Ora, le cause per cui gli Uk-Usa hanno una trazione molto più efficiente nel portare piccoli gruppi ad un successo inter/nazionale totale mentre in Italia gli Afterhours sono pressochè sconosciuti (e nemmeno io posso considerarmi del resto un' enciclopedia riguardo a questa band nata nel 1986 da un'idea di Manuel Agnelli, con 10 album pubblicati di cui 8 studio, 1 live e 1 raccolta)...dicevamo, le cause possono essere molte, ma ne vanno sottolineate due su cui indagare. La prima più che una causa è il sospetto che gli italiani non capiscano un cazzo di musica mentre gli inglesi sì. Direi che tale ipotesi sia più che infondata: difatti non si spiegherebbero i successi alla Bieber e alla X-Factor, che in Inghilterra pesano molto di più che da noi (grazie a Dio almeno in questo senso il monopolio dei 3 punisce sia i bravi che gli scarsi concorrenti).
La seconda causa è semplicemente la differenza di mole di denaro che circola nell'industry musicale italiana e inglese/americana. Giusto per rimanere in campo economico e regalare una super chicca, suggerisco di andare a dare un'occhiata al sito della Pullman Group, una investment bank che creò diverse obbligazioni basate sul business delle royalties di diversi musicisti, in particolare: David Bowie, James Brown, Marvin Gaye e una raccolta di grandi voci della Motown.

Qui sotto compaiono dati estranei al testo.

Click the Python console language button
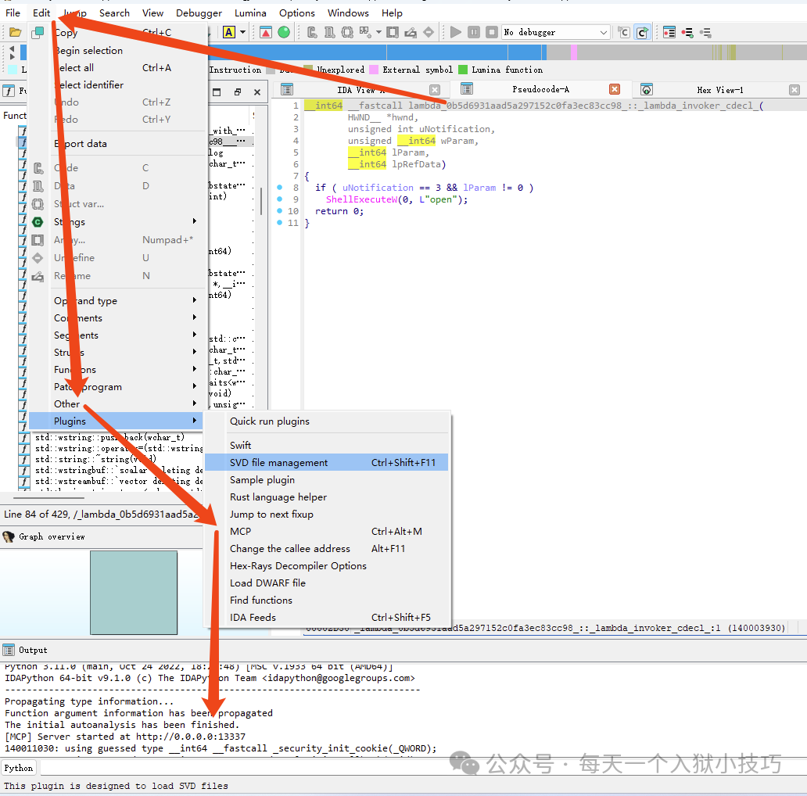807x796 pixels. tap(19, 768)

Mica bruscolini, le transazioni del 2004 titillavano più di 1 billion dollarz. Il processo di cartolarizzazione degli artisti procedeva in questo modo: venivano selezionati diversi album (per esempio la discografia del Duca Bianco) e i soldi che questi producevano per via dei diritti d'autore diventavano una sorta di cedole per un prestito obbligazionario emesso sul mercato e ricevuti dal cantante stesso (i Bowie Bonds stuzzicarono 55 milioni di dollari).

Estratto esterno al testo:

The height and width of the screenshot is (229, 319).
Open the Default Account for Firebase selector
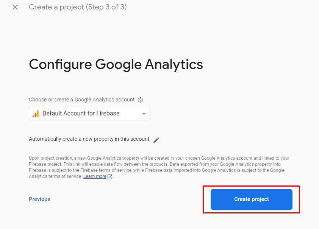click(89, 114)
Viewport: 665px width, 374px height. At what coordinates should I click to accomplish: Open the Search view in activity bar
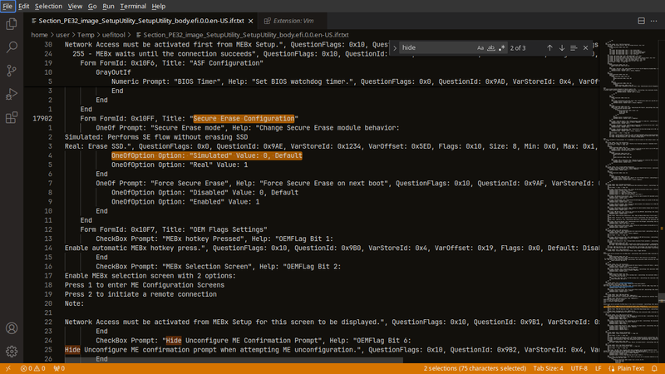(12, 47)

Non ho idea di come sia stata poi l'esperienza effettiva di questi titoli (i BB hanno raggiunto la loro scadenza, con un rating prossimo alla spazzatura per via della crisi del settore) ma visto che il sito è fermo e orrendamende impostato su un html giurassico qualche sospetto ce l'ho. Rimane comunque la prova che gli americani e gli inglesi di soldi per la musica ne hanno e, se li spendono facilmente per godere dei diritti di Rebel, Rebel è chiaro che non hanno difficoltà a promuovere tutti i meritevoli di turno. Quale soluzione per l'Italia? Come detto bisognerebbe introdurre un po' di antitrust, e poi bisogna attrarre capitali (ma non mi dire...). Certo è rischioso investire tutto su singoli gruppi (la pensione non me la gioco per un investimento sbagliato sugli Offlaga Disco Pax), e per questo ho bisogno di un pescecane da fondo di investimento che raggruppi una compilation italiana e risolva il problema dell' (I can't get no) diversification, come cantavano gli Willy Sharpe & the Beta Unlevered Band.